Arthur and I go for a surf before breakfast and I have two collisions with the same girl. The first time I go left on an indifferent wave and she takes a right, so we meet in the middle. No harm is done but ten minutes later I am paddling out through the set and she wipes out right in front of me, gets rolled in the barrel and her board (a rather elegant wooden single-fin) comes flying at me. I roll to avoid it and it smashes down just where my head had been, and the fin sinks deep into my deck. She has about a second to make an apology before we both get hit by the next wave and then a few more after that. I am left with an ugly axe wound right in the centre of my brand new surfboard and have to grumpily paddle back to shore.

Menna is sad, I am grumpy and the kids take the brunt of it. I grill Arthur mercilessly on syntax in a café-based homeschool session and Menna and Matilda both end their lesson sobbing. We head back to the hostel to pack, parking our car outside on the narrow street so I can load it. Occasionally other cars arrive and they mount up onto the pavement to inch past, until the driver of a Citroen Picasso decides he doesn’t want to do this, and instead honks me to move. I haven’t got the surfboards strapped down yet and I gesture for him to squeeze past, but no, he really doesn’t fancy it. I point again and offer to direct. He refuses. We argue and I call him a shit driver. I hop in the car and reverse up in order to tuck in further and I end up hitting him. ‘Now who is the shit driver?’ he asks me as he rings his insurance company. He possesses a far better command of English than I had credited him for.
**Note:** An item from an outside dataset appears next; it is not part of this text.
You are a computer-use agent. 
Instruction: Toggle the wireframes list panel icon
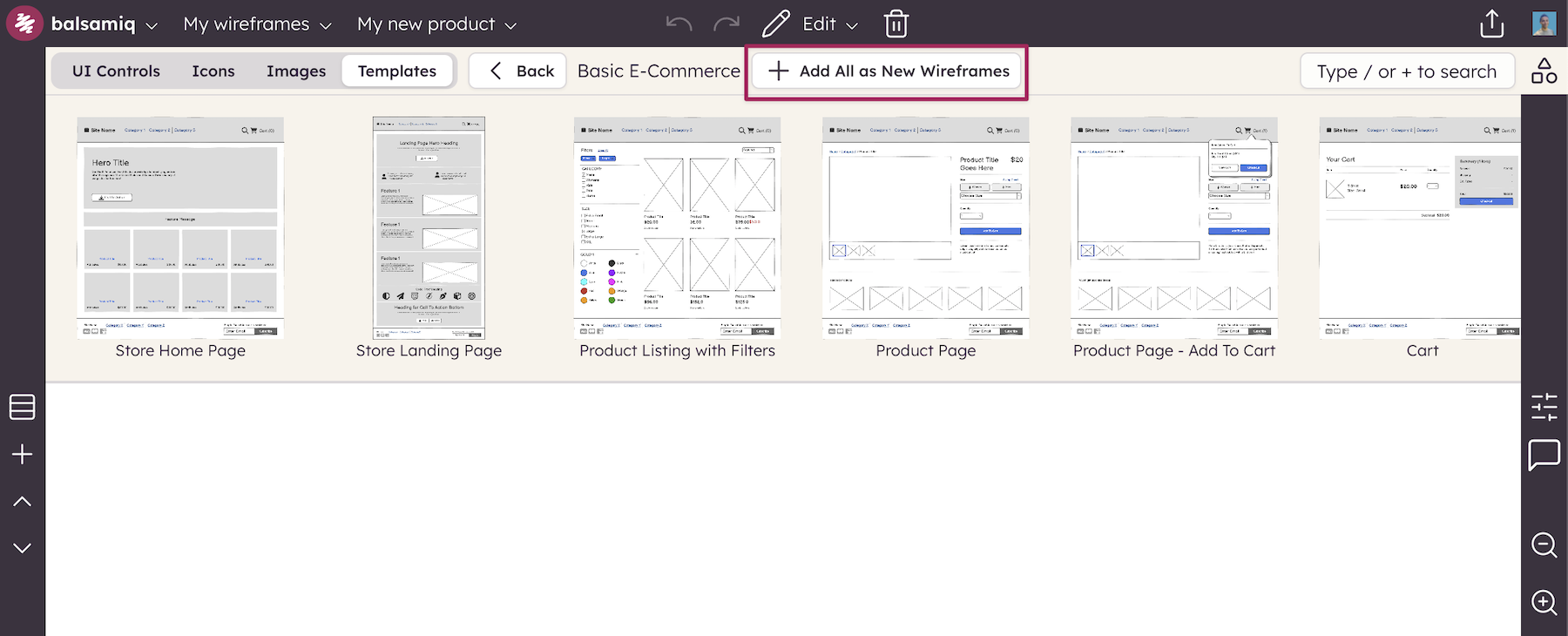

We catch up with an old friend in Melides for lunch. This means we have to put our calamities behind us and crank up the smiles.  Joe has a beautiful little house up in the hills and a brand new kitten that a local bartender left on his doorstep last night.  He plans to open up a yoga retreat soon on his land, or a standup-paddle rental bar in the local town. Or both. Once the bank comes through with the funding that is. Joe is an entrepreneurial type but it’s a tough time to be launching a small business in this environment. I remember that ghostly cohort of sad restauranteurs and wish him luck.